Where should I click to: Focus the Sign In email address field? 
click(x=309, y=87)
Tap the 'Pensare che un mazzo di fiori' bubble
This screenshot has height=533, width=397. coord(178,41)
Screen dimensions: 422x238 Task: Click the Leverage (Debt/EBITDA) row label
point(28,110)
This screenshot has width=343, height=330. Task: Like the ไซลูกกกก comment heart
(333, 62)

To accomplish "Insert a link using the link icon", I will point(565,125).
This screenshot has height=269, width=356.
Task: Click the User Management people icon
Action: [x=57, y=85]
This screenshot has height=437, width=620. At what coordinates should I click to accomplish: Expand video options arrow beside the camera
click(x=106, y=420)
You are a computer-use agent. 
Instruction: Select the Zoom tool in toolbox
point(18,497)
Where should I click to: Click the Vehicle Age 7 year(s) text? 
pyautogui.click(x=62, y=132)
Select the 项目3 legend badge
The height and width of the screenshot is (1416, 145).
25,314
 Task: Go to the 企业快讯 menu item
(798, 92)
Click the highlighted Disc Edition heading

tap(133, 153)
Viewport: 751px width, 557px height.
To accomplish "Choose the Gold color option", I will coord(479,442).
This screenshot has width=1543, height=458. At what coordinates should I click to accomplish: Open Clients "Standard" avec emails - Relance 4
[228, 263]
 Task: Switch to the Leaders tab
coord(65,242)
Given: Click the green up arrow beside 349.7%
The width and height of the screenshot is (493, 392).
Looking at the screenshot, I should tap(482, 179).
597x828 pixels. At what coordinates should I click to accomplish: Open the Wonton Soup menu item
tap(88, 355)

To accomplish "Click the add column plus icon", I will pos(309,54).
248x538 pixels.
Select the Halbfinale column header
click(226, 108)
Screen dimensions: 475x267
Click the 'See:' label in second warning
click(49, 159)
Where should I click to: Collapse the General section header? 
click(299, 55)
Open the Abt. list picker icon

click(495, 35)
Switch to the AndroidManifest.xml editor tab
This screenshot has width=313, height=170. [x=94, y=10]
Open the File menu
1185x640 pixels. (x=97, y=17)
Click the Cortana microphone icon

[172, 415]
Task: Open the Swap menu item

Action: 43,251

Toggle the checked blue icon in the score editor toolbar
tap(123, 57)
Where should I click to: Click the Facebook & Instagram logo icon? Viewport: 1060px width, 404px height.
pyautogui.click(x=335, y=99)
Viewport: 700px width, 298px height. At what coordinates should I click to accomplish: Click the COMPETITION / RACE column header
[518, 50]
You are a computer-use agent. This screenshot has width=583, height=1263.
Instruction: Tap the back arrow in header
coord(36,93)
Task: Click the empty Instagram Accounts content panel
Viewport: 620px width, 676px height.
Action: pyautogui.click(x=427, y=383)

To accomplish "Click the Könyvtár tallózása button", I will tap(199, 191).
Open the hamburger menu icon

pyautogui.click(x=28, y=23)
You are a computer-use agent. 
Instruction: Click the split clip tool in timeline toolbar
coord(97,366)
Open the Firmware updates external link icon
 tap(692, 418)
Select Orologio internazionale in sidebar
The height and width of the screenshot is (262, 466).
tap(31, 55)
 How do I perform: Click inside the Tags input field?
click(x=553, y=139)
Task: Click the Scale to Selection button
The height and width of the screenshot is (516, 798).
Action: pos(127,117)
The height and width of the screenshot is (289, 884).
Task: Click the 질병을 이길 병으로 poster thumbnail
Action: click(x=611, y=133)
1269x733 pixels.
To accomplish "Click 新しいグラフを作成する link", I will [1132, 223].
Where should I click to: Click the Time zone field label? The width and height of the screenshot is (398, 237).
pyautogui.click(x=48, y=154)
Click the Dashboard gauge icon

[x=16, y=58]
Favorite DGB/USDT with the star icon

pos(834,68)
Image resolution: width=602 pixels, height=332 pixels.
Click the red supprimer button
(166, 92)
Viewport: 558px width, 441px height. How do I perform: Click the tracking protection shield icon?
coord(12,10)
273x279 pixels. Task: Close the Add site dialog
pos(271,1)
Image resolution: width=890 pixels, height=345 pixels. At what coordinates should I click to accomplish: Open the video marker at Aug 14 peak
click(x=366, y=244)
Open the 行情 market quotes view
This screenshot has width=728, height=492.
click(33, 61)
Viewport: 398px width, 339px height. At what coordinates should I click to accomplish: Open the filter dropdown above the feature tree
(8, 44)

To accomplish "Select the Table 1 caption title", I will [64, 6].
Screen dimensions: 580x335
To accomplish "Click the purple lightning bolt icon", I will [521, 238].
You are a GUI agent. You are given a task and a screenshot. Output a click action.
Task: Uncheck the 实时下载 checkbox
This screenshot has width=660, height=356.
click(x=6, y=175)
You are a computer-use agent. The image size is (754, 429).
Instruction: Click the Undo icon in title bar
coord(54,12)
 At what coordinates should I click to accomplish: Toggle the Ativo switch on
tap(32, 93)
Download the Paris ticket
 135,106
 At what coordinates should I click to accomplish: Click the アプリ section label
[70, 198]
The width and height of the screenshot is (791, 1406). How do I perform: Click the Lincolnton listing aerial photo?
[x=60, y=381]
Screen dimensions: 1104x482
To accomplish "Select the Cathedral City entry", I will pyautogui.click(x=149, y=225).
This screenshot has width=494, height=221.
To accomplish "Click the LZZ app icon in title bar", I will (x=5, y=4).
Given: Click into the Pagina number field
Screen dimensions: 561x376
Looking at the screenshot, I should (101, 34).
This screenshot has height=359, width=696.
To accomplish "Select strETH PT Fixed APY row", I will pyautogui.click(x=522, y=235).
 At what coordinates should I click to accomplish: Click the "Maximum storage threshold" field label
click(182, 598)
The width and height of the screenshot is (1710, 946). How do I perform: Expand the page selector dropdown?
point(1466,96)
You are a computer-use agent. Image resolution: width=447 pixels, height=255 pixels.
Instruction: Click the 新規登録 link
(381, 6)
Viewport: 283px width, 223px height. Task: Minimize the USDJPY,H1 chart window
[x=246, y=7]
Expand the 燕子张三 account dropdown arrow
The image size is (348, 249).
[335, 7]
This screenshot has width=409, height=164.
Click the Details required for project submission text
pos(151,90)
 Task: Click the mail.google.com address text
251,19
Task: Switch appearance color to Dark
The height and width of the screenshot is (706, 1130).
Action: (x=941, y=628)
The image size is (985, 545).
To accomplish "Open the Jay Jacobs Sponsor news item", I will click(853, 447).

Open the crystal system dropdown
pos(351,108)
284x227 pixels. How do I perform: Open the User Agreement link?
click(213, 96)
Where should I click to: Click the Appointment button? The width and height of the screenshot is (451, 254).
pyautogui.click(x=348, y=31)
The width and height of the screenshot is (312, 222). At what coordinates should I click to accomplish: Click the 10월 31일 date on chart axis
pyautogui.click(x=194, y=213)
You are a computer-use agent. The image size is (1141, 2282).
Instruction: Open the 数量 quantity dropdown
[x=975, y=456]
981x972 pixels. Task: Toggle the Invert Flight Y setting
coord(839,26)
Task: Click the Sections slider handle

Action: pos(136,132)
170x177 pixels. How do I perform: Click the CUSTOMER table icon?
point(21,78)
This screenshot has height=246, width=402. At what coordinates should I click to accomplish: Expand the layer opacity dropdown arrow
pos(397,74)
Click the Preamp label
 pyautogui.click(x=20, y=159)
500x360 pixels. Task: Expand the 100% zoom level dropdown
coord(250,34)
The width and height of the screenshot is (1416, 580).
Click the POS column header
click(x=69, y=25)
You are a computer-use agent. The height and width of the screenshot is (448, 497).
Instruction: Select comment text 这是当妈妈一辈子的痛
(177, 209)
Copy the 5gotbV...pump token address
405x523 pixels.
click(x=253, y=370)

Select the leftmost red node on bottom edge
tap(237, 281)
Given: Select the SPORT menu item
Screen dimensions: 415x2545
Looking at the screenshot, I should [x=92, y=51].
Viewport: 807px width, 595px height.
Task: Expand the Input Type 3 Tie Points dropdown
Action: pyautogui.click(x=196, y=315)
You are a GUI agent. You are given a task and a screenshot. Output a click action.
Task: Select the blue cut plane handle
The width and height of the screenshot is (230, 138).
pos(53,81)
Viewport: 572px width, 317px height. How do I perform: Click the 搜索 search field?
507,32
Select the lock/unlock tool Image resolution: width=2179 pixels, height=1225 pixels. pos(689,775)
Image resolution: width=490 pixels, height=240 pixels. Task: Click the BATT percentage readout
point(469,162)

__Task directions__
Copy the lines above exactly. Start with the line containing "Expand the 燕子张三 account dropdown arrow", end with the line containing "Task: Switch appearance color to Dark", and include both.

__Reply to the exercise__
Expand the 燕子张三 account dropdown arrow
The image size is (348, 249).
[335, 7]
This screenshot has width=409, height=164.
Click the Details required for project submission text
pos(151,90)
 Task: Click the mail.google.com address text
251,19
Task: Switch appearance color to Dark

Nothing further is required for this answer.